AUFGABE 1: Was hat die Bulgarische orthodoxe Kirche laut dem Text über ihren Schritt zum Bioanbau ihren Pächtern verboten?
AUFGABE 2: Fassen Sie im Text über die Kirche und den Bioanbau den Absatz, der mit „Seit jeher gelten“ beginnt, als kurze Liste zusammen und behalten Sie die wichtigsten Fakten bei.
AUFGABE 3: Kopieren Sie aus dem Text über die Kirche und den Bioanbau einen Abschnitt unverändert. Beginnen Sie bei den Worten „Seit jeher gelten“ und enden Sie nach „Sofia besucht hat.“.

··· ZU PRÜFENDER TEXT ···

Die Bulgarische orthodoxe Kirche ist einer der größten Grundstückbesitzer in Bulgarien. Die Nutzflächen der Kirche haben einen bedeutenden Anteil an der landwirtschaftlichen Produktion des Landes. Daher ist ein Beschluss der Kirchenväter von letzter Woche nicht nur mit einem Schmunzeln im Gesicht wahrzunehmen: Die orthodoxe Kirche hat ihren Pächtern verboten, jegliche Pflanzenschutzmittel zu verwenden. Damit wagt sie einen großen Schritt in Richtung Bioanbau.
Seit jeher gelten die Bauernhöfe der Klöster als einen Hort des biologischen Anbaus. Dort scheint die Zeit stehen geblieben zu sein, was aber nicht unbedingt im negativen Sinn zu verstehen ist. Tomaten, Gurken, Paprika, Zwiebeln, Äpfel, Birnen, Nektarinen, Apfelsinen, Milch, Honig, Fisch – das alles ist in den Klöstern zu haben, dazu noch garantiert naturgerecht hergestellt. Davon hat sich auch eine Delegation der Internationalen Vereinigung der ökologischen Landbaubewegungen (IFOAM) überzeugen können, die letzte Woche das Kloster Kremikowtzi nahe Sofia besucht hat.

··· AUFGEFÜHRTE DATEN ···

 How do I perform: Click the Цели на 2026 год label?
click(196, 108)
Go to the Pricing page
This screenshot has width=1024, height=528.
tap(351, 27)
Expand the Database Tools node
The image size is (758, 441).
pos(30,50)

···

ANTWORTBEREICH 1: Sie hat ihnen verboten, jegliche Pflanzenschutzmittel zu verwenden.

ANTWORTBEREICH 2:
- Die Bauernhöfe der Klöster gelten seit jeher als Hort des biologischen Anbaus.
- Dort scheint die Zeit stehen geblieben zu sein. Das ist nicht unbedingt negativ gemeint.
- In den Klöstern gibt es garantiert naturgerecht hergestellte Erzeugnisse, etwa Gemüse, Obst, Milch, Honig und Fisch.
- Davon hat sich letzte Woche eine Delegation der IFOAM beim Besuch des Klosters Kremikowtzi nahe Sofia überzeugt.

ANTWORTBEREICH 3:
Seit jeher gelten die Bauernhöfe der Klöster als einen Hort des biologischen Anbaus. Dort scheint die Zeit stehen geblieben zu sein, was aber nicht unbedingt im negativen Sinn zu verstehen ist. Tomaten, Gurken, Paprika, Zwiebeln, Äpfel, Birnen, Nektarinen, Apfelsinen, Milch, Honig, Fisch – das alles ist in den Klöstern zu haben, dazu noch garantiert naturgerecht hergestellt. Davon hat sich auch eine Delegation der Internationalen Vereinigung der ökologischen Landbaubewegungen (IFOAM) überzeugen können, die letzte Woche das Kloster Kremikowtzi nahe Sofia besucht hat.